Régis de Castelnau : La jurisprudence est pleine de décisions relatives à des gestions d’accident intervenu en matière de sécurité civile. Mais il est clair que la pandémie Covid19 est une catastrophe sans précédent. Les seules affaires qui peuvent peu ou prou s’y rattacher sont celles de l’amiante, de la vache folle, de l’hormone de croissance et surtout du sang contaminé. Dans cette dernière, il était reproché au directeur du Centre National de Transfusion Sanguine d’avoir continué à distribuer du sang infecté par le virus du sida sans qu’il ait été chauffé au préalable, technique connue qui aurait permis d’inactiver le virus. Michel Garretta fut lourdement condamné par la juridiction correctionnelle. Mais en parallèle trois ministres dont Laurent Fabius furent jugés par la Cour de la justice de la République pour n’avoir pas mis en place suffisamment à temps une réglementation rendant obligatoire le chauffage du sang.

C’est donc dans ce cas de figure que nous nous retrouverons lorsque la justice pénale se sera emparée de la gestion de la tragédie. Les fonctionnaires et toutes les autres personnes impliquées dans les fautes pénales commises pourront être poursuivies devant le tribunal correctionnel. Les ministres et le premier d’entre eux Édouard Philippe, auront à répondre de leurs actes devant la Cour.

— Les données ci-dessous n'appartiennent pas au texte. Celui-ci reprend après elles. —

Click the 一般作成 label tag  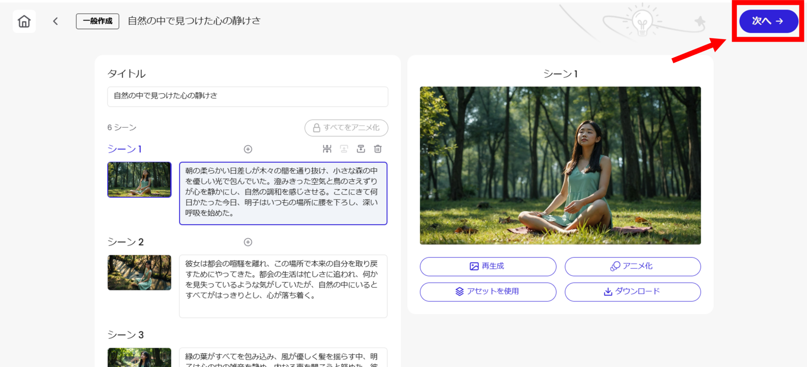coord(98,21)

Quant au scandale, compte tenu de ce que l’on sait déjà, il sera sans commune mesure avec celui du sang contaminé. Et ce d’autant que si certaines infractions relèveront des atteintes involontaires à l’intégrité humaine, il y en a malheureusement d’autres qui semblent se rattacher plutôt à des comportements malhonnêtes. Il faudra que l’on sache où sont passés les stocks de masques, où sont passés les stocks de chloroquine, pourquoi l’État renoncé à faire respecter le confinement dans certaines cités. Là on parle de détournement de biens publics et de mise en danger délibéré de la vie d’autrui.